Thoughts from LWN's UTF8 conversion
Later machines, of course, standardized on eight-bit bytes and the ASCII character set. Having a standard meant that nobody had to worry about character set issues anymore; the fact that it was ill-suited for use outside of the United States didn't seem to matter. Even as computers spread worldwide, usage of ASCII stuck around for a long time. Thus, your editor has a ready-made excuse for not thinking much about character sets when he set out to write the "new LWN site code" in 2002. Additionally, the programming languages and web platforms available at the time did not exactly encourage generality in this area. Anything that wasn't ASCII by then was Latin-1 - for anybody with a sufficiently limited world view.
Getting past the Latin-1 limitation took a long time and a lot of work, but that seems to be accomplished and stable at this point. In the process, your editor observed a couple of things that were not immediately obvious to him. Perhaps those observations will prove useful to anybody else who has had a similarly sheltered upbringing.
Now, too, we have a standard for character representation; it is called "Unicode." In theory, all one needs to do is to work in Unicode, and all of those unpleasant character set problems will go away. Which is a nice idea, but there's a little detail that is easy to skip over: Unicode is not actually a standard for the representation of characters. It is, instead, a mapping between integer character numbers ("code points") and the characters themselves. Nobody deals directly with Unicode; they always work with some specific representation of the Unicode code points.

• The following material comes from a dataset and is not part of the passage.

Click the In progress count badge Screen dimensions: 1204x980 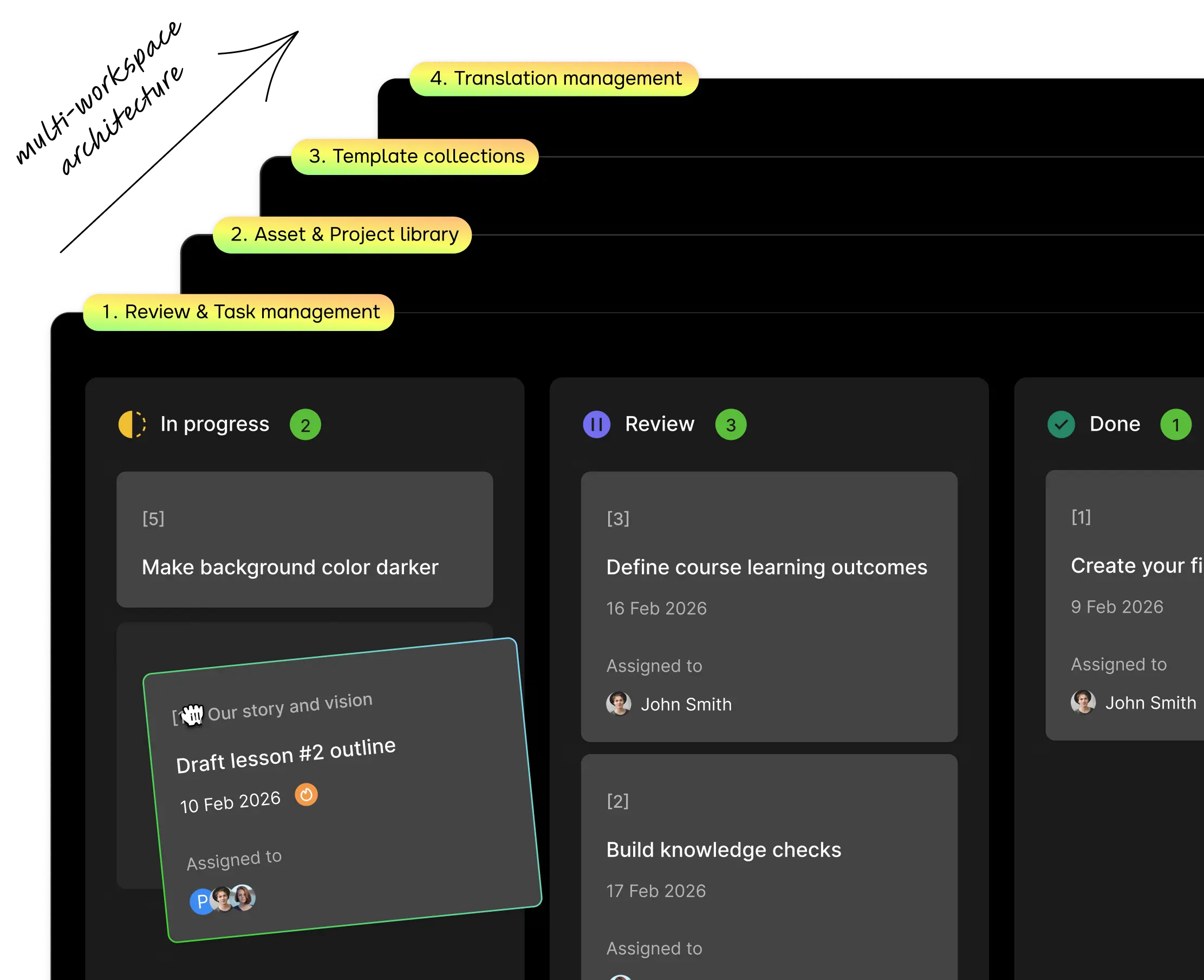305,425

Suitably enlightened programming languages may well have a specific type for dealing with Unicode strings. How the language represents those strings is variable; many use an integer type large enough to hold any code point value, but there are exceptions. The abortive PHP6 attempt used a variable-width encoding based on 16-bit values, for example. With luck, the programmer need not actually know how Unicode is handled internally to a given language, it should Just Work.
But the use of a language-specific internal representation implies that any string obtained from the world outside a given program is not going to be represented in the same way. Of course, there are standards for string representations too - quite a few standards. The encoding used by LWN now - UTF8 - is a good choice for representing a wide range of code points while being efficient in LWN's still mostly-ASCII world. But there are many other choices, but, importantly, they are all encodings; they are not "Unicode."
So programs dealing in Unicode text must know how outside-world strings are represented and convert those strings to the internal format before operating on them. Any program which does anything more complicated to text than copying it cannot safely do so if it does not fully understand how that text is represented; any general solution almost certainly involves decoding external text to a canonical internal form first.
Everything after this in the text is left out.